■ THE TASK ■
In the listing below, find every line containing "chart" and copy it out.

■ DATA PROVIDED ■
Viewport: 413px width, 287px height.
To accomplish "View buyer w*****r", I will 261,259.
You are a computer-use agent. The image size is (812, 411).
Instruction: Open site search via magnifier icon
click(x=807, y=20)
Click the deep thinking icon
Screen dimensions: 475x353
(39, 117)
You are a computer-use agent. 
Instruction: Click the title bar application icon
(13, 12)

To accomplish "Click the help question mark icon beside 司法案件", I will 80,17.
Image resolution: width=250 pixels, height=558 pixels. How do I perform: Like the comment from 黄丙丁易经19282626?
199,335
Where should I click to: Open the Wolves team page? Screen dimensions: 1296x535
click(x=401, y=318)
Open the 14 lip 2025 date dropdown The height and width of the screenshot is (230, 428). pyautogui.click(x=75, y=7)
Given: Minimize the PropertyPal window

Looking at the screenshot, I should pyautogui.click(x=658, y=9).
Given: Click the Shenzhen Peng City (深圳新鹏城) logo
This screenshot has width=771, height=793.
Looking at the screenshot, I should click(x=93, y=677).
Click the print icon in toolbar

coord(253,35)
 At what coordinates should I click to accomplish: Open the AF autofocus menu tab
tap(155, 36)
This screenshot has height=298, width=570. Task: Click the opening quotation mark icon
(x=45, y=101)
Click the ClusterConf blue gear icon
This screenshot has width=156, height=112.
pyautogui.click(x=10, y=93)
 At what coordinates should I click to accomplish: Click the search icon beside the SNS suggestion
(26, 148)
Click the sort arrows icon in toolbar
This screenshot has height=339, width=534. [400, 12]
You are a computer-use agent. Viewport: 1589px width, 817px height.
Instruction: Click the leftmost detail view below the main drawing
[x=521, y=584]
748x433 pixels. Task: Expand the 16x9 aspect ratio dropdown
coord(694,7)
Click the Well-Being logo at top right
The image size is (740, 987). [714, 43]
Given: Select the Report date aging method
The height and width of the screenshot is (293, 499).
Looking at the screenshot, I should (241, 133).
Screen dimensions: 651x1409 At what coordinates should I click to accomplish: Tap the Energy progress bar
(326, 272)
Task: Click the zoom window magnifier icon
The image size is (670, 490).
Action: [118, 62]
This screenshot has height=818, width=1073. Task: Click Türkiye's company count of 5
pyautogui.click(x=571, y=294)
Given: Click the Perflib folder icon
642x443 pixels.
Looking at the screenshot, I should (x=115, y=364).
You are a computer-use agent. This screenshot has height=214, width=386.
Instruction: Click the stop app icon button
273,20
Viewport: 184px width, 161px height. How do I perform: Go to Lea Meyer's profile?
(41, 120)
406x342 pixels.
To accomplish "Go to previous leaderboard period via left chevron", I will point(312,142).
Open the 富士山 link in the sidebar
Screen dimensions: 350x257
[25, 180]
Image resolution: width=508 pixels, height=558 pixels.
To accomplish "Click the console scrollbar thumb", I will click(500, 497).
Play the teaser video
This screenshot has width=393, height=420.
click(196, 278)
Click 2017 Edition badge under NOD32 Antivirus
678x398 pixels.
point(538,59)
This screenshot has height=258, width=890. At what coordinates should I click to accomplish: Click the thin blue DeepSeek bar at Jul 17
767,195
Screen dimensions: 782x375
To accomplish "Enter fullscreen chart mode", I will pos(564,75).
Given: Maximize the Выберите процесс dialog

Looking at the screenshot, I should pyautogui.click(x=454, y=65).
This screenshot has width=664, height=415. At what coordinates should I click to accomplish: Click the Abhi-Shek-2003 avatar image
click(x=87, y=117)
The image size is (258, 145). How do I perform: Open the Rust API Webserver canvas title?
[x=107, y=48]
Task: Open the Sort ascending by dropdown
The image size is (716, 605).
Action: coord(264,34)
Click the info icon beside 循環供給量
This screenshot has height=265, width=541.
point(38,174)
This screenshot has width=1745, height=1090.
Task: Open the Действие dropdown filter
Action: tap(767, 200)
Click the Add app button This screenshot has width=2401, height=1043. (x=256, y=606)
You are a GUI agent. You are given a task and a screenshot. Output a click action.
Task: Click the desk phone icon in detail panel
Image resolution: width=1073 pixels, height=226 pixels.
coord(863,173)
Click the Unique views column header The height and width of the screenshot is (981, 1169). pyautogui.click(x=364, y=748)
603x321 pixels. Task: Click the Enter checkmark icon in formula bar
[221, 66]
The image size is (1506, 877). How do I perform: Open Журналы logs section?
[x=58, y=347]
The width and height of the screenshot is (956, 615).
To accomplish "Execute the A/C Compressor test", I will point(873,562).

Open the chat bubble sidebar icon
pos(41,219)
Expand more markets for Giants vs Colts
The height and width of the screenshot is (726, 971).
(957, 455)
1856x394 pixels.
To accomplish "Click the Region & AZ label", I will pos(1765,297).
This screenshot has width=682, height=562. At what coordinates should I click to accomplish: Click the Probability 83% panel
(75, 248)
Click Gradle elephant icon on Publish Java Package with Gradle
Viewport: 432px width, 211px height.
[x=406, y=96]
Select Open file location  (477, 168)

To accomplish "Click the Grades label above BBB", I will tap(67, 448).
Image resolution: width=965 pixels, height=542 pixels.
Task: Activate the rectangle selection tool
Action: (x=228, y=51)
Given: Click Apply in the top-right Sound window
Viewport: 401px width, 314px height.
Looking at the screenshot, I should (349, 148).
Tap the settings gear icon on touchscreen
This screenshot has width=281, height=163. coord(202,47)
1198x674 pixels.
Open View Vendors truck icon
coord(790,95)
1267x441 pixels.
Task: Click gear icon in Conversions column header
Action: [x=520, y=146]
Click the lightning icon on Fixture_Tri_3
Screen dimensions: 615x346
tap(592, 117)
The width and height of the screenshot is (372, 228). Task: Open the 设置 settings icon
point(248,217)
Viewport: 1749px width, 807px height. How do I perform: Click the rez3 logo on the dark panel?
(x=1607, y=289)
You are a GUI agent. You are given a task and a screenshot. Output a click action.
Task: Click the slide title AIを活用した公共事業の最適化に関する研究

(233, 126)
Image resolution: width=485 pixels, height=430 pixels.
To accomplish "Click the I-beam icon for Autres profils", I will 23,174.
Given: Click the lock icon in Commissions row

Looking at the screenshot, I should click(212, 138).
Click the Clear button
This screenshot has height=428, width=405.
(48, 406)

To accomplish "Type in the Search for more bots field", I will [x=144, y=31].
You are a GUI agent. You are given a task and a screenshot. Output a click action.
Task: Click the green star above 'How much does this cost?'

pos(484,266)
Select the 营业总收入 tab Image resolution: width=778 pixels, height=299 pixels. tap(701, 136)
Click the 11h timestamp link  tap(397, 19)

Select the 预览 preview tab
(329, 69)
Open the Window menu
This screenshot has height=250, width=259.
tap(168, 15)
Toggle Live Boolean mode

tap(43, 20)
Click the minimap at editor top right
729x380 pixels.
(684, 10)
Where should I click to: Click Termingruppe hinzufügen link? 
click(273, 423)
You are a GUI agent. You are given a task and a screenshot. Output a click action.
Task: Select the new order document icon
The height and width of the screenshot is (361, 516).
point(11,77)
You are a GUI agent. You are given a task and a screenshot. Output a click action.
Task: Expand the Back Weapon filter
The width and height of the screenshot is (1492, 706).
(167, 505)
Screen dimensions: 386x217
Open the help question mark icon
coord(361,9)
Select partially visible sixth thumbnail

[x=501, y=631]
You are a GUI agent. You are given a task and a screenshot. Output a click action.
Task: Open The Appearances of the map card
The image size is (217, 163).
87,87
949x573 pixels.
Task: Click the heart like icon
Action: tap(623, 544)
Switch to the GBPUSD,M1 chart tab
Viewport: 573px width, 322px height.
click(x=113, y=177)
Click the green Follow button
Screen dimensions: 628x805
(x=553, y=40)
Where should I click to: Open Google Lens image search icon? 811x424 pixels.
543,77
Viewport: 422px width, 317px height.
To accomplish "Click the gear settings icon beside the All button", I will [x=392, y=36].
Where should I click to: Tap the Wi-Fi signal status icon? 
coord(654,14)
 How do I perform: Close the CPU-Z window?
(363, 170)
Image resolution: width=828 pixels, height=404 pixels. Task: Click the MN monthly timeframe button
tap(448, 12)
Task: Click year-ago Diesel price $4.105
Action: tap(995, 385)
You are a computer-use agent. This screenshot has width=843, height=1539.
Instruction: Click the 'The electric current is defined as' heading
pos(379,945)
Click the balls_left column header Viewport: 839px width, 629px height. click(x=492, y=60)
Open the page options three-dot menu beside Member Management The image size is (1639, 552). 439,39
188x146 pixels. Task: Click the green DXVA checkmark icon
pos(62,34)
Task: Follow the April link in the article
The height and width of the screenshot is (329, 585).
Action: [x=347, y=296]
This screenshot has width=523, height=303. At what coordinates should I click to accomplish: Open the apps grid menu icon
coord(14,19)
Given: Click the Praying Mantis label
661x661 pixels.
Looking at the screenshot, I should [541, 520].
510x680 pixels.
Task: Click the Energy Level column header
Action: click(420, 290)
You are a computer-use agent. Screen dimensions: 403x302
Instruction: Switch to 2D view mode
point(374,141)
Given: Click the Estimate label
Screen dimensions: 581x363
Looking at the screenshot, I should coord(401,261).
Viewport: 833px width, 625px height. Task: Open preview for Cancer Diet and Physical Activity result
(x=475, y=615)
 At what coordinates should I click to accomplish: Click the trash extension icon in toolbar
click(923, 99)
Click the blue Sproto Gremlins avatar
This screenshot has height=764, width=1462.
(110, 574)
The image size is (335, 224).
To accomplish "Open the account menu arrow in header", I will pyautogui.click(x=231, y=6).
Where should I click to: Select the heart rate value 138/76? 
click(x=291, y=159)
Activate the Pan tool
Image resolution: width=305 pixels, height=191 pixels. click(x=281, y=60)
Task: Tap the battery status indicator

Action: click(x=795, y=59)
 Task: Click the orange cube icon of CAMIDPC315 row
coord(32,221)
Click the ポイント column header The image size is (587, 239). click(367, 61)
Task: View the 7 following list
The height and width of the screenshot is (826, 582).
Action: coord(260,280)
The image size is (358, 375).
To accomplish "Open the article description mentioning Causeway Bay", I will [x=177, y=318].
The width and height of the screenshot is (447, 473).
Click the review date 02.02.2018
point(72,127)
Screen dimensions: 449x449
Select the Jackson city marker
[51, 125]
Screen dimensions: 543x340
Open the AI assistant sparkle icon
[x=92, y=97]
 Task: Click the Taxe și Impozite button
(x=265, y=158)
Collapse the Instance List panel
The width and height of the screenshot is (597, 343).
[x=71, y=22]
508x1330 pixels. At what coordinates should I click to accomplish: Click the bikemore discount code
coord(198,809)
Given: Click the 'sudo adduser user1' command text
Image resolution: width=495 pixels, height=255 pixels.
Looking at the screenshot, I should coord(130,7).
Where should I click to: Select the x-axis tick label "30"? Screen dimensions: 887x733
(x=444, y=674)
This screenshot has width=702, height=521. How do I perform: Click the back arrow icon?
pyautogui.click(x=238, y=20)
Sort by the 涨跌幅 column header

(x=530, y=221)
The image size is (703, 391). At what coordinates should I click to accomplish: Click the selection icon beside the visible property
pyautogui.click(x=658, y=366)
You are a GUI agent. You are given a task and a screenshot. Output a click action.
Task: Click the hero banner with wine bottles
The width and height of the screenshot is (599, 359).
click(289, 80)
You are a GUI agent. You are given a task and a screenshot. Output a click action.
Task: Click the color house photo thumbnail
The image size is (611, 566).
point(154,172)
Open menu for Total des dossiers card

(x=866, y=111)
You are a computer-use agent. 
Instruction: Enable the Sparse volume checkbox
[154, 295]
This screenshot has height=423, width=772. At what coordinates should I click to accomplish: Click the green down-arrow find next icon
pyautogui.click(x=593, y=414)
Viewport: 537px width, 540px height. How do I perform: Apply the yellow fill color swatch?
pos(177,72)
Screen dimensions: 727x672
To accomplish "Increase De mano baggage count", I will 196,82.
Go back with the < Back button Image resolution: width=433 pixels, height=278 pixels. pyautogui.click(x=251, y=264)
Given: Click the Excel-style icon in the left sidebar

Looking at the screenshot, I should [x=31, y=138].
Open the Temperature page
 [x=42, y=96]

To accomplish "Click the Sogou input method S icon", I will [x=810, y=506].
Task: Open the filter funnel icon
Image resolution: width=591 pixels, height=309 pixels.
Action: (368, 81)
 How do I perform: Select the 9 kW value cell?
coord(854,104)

■ EXPECTED ANSWER ■
To accomplish "Enter fullscreen chart mode", I will pos(564,75).
Switch to the GBPUSD,M1 chart tab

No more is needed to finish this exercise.